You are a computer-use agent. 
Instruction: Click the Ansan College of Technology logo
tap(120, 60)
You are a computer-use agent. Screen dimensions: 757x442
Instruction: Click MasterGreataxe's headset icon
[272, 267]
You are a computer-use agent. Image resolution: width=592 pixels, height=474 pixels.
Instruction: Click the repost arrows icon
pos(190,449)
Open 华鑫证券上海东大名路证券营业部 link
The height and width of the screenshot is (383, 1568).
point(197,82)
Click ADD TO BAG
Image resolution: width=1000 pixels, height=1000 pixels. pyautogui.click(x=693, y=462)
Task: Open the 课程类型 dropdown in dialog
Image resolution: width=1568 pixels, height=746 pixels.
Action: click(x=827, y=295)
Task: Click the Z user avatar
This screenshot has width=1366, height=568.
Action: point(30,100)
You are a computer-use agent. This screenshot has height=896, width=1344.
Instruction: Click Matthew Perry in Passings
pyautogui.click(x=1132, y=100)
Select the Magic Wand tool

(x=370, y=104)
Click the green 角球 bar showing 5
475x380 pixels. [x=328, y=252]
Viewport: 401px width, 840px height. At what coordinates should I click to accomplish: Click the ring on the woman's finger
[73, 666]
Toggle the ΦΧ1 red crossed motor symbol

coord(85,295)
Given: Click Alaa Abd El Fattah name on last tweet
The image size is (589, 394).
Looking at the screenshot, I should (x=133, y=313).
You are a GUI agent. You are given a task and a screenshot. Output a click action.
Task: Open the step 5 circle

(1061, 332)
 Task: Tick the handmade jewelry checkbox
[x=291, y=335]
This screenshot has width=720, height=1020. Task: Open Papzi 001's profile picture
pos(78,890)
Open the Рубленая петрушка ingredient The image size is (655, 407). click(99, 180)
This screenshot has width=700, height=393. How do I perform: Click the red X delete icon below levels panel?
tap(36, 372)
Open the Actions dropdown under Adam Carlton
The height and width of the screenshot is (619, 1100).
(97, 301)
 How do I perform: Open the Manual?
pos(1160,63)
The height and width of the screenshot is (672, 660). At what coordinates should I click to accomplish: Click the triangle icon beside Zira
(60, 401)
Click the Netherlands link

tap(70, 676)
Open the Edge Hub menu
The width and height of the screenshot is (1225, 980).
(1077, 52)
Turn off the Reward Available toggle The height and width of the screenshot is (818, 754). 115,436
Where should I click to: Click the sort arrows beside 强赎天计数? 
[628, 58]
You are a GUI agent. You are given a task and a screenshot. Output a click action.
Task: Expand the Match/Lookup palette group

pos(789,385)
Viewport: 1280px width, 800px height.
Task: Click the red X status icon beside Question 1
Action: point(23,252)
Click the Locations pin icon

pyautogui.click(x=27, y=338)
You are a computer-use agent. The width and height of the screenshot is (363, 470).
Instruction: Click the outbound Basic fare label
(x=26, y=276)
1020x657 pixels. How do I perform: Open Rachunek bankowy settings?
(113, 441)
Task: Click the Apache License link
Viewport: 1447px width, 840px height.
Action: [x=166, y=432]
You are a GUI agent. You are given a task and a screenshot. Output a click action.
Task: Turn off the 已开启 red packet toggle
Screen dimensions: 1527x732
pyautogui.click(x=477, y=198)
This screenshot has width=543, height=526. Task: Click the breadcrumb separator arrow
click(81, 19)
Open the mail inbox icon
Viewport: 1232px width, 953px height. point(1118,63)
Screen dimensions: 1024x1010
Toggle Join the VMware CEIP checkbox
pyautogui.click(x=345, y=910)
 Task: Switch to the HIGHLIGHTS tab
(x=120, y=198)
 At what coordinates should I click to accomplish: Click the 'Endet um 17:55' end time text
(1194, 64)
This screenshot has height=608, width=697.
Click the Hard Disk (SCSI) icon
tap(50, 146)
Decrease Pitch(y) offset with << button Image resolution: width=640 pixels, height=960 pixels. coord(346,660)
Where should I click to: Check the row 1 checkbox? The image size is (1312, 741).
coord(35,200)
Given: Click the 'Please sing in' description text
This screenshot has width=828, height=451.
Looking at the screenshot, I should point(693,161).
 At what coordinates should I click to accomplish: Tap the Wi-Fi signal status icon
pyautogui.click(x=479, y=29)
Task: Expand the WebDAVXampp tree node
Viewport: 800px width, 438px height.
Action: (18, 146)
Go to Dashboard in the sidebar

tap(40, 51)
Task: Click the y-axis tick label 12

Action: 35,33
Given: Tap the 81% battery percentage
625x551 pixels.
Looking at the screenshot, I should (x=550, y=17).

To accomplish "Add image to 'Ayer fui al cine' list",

### Work to be completed
Beginning with the line that has "Task: Click the Apache License link" and ending with the line that has "Screen dimensions: 1024x1010", set down the lines above exactly and include no others.

### Output for this task
Task: Click the Apache License link
Viewport: 1447px width, 840px height.
Action: [x=166, y=432]
You are a GUI agent. You are given a task and a screenshot. Output a click action.
Task: Turn off the 已开启 red packet toggle
Screen dimensions: 1527x732
pyautogui.click(x=477, y=198)
This screenshot has width=543, height=526. Task: Click the breadcrumb separator arrow
click(81, 19)
Open the mail inbox icon
Viewport: 1232px width, 953px height. point(1118,63)
Screen dimensions: 1024x1010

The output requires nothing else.